6. Until the dog’s recall command improves and depending on individual situations. The long line may need to be on either just when you are expecting visitors, for example, or permanently until the dogs “COME” command improves. You will notice improvement once the dog starts coming without you having to check or pick up the long line to enforce your command. Therefore you must stage manage situations to put yourself in a position where you can ensure you are obeyed.

7. Rather than just go from a situation of the dog wearing the long line directly to not wearing the line you can gradually shorten it over several weeks, as the dog’s responses get better, eventually you will have it just has a few inches dangling from its collar. It should get to the stage that as soon as the dogs sees you approaching to pick up the line it will start coming as it anticipates that you are going to make it come. Therefore the quicker you enforce your come command by instantly using the line to ensure the dog comes the quicker you will improve its behaviour.

Anti-bark collars
There are such things as anti-bark collars which can be used. If you need to use one (primarily for dogs which bark in the car or somewhere else where it is hard for you to enforce a sit command such as in a kennel) The gas collars (plain gas or if necessary citronella gas) are the most useful. I do not recommend Electric anti-bark collars (see why below). The automatic gas anti bark collars give off a cold gas stream whenever the dog barks. This "punishment" or distraction stimuli helps the dog to learn that barking does not result in a pleasant response and is therefore not in its best interests. It also goes off each and every time the dog barks, at the exact time it barks and whether or not you are present. This means in the dog’s mind the action is coming "from god" as it were, and is much more salutary and ensures better behaviour even when you are absent or not able to enforce the "stop barking command" such as when you are driving a car. To be most effective however, you should also carry out the behaviour modification explained above.
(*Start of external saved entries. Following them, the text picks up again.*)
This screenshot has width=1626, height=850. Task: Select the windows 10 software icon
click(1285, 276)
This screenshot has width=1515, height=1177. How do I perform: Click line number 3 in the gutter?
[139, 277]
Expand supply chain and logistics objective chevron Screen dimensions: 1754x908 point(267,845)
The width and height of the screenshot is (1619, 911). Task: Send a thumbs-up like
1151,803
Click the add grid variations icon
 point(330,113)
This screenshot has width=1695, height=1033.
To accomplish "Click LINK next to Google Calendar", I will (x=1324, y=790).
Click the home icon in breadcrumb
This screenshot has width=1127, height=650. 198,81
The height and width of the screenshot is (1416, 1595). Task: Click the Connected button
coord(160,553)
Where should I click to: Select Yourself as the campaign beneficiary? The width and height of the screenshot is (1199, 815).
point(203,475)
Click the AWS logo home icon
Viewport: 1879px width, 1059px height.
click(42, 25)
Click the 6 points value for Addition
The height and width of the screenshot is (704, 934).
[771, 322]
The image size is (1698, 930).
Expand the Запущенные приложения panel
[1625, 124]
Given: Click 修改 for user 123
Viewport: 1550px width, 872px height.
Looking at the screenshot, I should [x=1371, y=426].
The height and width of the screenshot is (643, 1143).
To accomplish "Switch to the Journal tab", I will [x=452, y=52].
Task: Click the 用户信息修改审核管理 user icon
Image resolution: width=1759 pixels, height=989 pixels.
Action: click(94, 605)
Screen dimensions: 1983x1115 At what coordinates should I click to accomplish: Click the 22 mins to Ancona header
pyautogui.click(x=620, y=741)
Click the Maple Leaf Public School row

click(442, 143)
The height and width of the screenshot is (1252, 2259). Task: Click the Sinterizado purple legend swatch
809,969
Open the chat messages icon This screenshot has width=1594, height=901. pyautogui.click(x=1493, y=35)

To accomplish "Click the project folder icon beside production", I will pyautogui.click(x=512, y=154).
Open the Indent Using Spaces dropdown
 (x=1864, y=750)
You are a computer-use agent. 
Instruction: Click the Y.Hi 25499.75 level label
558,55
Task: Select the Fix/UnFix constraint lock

Otherwise, your training will be mainly of a negative nature with no reward for the dog when it does well. This can lead to the training “breaking down” and the dog learning to bark through the collar until it has used up all the gas.

Electric anti-bark collars
This learning to bark through the collar is one of the reasons the Electric anti bark collar is not recommended. Apart from the argument that they are un-necessarily harsh, dogs can actually get hardened to them and once this occurs they stop being effective and then it becomes impossible to find another deterrent. In effect, you have nothing left in the kitty. In addition, they can be unreliable as they are difficult to set to an appropriate level that is not too weak or too strong. They can also be set off accidentally by other electronic equipment. This can occur without the owner knowing and therefore lead to anxiety and aggression problems with the dog.

Other suggestions

If you have or can clicker train your dog this can help stop barking. Each successively lower pitched bark can be rewarded by the clicker.

Consider whether your dog has other things to interest him that would reduce his barking. Does he/she get sufficient exercise? Do you spend some quality time with the dog to exercise his mind? For example, training him/her or teaching tricks or having a game. Board dogs do tend to bark more than happy dogs.

If postman or other trades persons are the main cause of the barking. Enlist their help in dropping some tit bits through the letter box or on the ground for the dog to experience a more positive encounter. You may need to teach your dog what to expect by, for example, dropping them through the letter box yourself to start with. Do this initially when the dog is in a calm state of mind and the postman is not around. Once your dog understands the “game” then ask the postman to do the same thing.